Please revise the listing so that "pixels" becomes "px" everywhere, leaving everything else unchanged.

# Extracted information start

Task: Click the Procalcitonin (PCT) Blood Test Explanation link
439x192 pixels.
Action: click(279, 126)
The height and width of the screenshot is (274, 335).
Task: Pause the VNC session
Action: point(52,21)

# Extracted information end

In response:
Task: Click the Procalcitonin (PCT) Blood Test Explanation link
439x192 px.
Action: click(279, 126)
The height and width of the screenshot is (274, 335).
Task: Pause the VNC session
Action: point(52,21)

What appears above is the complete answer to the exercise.